Discernment: Celebrating God’s love as a deacon in the liturgy

By Deacon Paul Lavallee 
Guest Columnist

At my first Sunday Mass after ordination, everything went well until I was to announce the Exchange of Peace. Although I’d practiced it for hours the week before, I was so nervous that my mind blanked, and I stood dumbfounded, silent and red-faced. Thank God, after Mass everyone was forgiving, especially my pastor Father Jim Evans. Many years have passed since then and despite that initial gaffe, through God’s grace –– and many more opportunities to serve at liturgies –– I have gained a deep love of the liturgy and my role in them as a deacon.
Through ordination, the deacon receives faculties to serve at various liturgies: to solemnly baptize, witness marriages, bring viaticum to the dying, lead wake services, and preside at funerals (outside of Mass) and burials. At Mass, my role is to assist the presider in the liturgies of the Word and Eucharist. 
I serve at all liturgies with love for Christ. Before Mass, I make many small preparations with love: ensuring the sacred vessels, lavabo bowl and towel, purificators, and other items used in the liturgy are properly arranged, including setting the Lectionary’s and Roman Missal’s ribbons properly.  
At Mass “God speaks to His people, and Christ is still proclaiming His Gospel,” says Constitution on the Sacred Liturgy (33). As deacon, I am honored and humbled to proclaim the Gospel, taking great care to know the Gospel in my heart before speaking it from my lips. Then, I offer the Universal Prayers of the Church, voicing the yearnings of the people to God. 
With the liturgy of the Word complete, I then “set the table,” and step back so the presider can lead the Liturgy of the Eucharist, during which I assist with a servant heart, for I was not ordained into the priesthood but to assist the Bishop and his priests.
I accompany the celebrant in receiving the gifts and bringing them to the altar. First I hand the celebrant the bread to be consecrated; then, I prepare the chalice with water, wine and prayer, and proffer the chalice to him. I then prepare my heart to witness the miracle of salvation. 
At the concluding doxology of the Eucharistic Prayer, while the presider elevates the host, I elevate the chalice: priest and deacon, the Body and the Blood, Christ the Shepherd and Christ the Servant. Finally, at the conclusion of Mass, I dismiss the faithful, urging them to “glorify the Lord” with their lives. After Mass, I greet parishioners, purify the vessels, and set up for the next Mass.
When a deacon comes to serve –– in life “the poor must know him as their friend. Orphans must see him as their father, and all who are alone, afraid or confused must see in him a refuge in the model of Christ Jesus,” writes Msgr. James Moroney writes in his essay “The Deacon and the Liturgy: A Search for Identity.” And when he serves in liturgies “he must minister to the priest and to the altar with the humility of Him whose very Body and Blood were offered on the altar of the cross.” In all charitable service the deacon must “empty himself from all selfish concerns” and become Christ the Servant, offering his love and mercy, Msgr. Moroney writes. 
Years ago as I discerned God’s will for me, I realized my love for the poor and suffering was one way God was calling me to the diaconate. How could this be? As Msgr. Moroney explains, “…the deacon [is] the one who shows love for orphans, for the devout and for the widowed, one who is fervent in spirit, one who shows love for what is good … He articulates the “cry of the poor” because [by his ministry beyond the parish to the poor and suffering] he is the minister most intimately acquainted with the pains, sorrows and struggles of those most in need of our prayers.” 
I thank God every day for his loving call to serve his church and his people as a deacon.

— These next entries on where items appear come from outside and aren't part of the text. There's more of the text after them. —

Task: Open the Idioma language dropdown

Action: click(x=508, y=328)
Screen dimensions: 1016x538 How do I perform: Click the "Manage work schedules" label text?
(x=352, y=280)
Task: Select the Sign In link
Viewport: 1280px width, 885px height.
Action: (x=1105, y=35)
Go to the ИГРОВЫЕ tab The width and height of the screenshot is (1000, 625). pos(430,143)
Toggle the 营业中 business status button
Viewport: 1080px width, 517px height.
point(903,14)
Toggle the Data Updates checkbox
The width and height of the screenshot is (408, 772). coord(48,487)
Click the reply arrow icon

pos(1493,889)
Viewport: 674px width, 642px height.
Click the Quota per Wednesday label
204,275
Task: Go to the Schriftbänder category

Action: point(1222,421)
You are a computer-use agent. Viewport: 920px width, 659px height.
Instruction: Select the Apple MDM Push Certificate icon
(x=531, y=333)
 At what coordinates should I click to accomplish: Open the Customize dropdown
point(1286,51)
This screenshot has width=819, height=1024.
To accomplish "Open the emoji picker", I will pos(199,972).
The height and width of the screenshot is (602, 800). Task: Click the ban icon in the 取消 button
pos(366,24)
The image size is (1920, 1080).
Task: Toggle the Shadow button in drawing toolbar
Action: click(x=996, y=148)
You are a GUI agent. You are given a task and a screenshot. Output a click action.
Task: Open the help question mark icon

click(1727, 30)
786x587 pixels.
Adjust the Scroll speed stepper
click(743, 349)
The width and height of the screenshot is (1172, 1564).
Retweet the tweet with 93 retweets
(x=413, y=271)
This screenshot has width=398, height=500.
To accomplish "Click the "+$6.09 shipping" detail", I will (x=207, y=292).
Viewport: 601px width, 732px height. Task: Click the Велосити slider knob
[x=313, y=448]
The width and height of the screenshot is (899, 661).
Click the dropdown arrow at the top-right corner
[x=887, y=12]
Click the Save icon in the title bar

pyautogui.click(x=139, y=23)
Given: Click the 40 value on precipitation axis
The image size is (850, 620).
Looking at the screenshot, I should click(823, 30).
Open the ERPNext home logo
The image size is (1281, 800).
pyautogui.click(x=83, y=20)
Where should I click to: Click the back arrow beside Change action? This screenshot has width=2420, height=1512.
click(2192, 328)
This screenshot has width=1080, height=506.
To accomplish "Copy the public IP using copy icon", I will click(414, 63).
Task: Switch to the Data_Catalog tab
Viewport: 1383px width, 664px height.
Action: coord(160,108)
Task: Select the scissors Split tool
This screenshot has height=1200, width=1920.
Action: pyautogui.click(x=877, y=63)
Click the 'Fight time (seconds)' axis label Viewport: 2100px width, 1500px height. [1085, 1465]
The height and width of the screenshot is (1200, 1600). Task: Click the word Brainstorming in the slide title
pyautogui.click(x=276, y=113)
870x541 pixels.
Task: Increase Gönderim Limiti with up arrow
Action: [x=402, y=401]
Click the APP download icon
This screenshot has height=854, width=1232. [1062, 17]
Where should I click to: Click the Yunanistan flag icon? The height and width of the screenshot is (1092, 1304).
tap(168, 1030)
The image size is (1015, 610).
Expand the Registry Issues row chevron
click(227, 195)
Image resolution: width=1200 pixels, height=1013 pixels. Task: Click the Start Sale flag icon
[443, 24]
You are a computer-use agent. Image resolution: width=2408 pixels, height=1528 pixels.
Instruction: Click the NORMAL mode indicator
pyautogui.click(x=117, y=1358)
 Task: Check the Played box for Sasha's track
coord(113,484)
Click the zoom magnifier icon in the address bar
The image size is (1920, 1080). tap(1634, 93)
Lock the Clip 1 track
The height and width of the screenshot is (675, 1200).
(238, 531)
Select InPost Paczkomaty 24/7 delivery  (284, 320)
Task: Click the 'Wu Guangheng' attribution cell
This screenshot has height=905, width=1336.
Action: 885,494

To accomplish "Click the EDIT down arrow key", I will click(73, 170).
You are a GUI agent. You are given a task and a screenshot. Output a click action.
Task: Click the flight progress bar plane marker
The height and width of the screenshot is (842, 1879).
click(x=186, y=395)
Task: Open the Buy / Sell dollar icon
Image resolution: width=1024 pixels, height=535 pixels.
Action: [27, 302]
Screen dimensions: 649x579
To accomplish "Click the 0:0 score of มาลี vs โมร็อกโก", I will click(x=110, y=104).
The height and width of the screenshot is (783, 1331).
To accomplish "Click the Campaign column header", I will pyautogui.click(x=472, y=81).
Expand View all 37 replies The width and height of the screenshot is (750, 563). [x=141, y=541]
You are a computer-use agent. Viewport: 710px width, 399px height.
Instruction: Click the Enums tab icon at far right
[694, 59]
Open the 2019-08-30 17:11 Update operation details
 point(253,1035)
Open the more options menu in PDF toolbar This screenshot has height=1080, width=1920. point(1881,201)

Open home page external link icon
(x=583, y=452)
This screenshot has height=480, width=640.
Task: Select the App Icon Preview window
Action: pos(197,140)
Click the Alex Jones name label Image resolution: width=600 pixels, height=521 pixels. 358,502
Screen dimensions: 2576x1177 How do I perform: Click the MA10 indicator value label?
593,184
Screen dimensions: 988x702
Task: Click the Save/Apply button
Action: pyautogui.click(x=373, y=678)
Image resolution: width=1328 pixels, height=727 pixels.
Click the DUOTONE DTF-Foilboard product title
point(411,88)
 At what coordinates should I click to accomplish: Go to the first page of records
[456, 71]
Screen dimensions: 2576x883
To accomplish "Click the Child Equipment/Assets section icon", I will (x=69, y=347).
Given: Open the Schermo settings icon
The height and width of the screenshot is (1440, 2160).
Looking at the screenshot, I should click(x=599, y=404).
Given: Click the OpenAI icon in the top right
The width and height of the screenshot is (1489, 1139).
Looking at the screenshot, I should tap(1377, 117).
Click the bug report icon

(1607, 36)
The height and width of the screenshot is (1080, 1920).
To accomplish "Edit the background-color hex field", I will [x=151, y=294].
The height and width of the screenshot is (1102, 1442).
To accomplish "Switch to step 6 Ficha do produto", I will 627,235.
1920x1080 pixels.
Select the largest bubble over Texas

Sessions explore call to the diaconate

Information sessions exploring the vocational call, the qualities of a man suitable for formation, the church’s discernment process, the formation program, diaconal ministry, and implications on marriage will be offered in English and Spanish from 2 to 5 p.m. on the following dates and locations: 
Jan. 17 at St. Mary Parish in Brenham
Feb. 14 at Our Lady of Guadalupe Parish in Temple 
March 13 at St. John the Evangelist Parish in San Marcos
April 10 at the Pastoral Center in Austin
Please note: A pastor’s written consent is required to attend any session.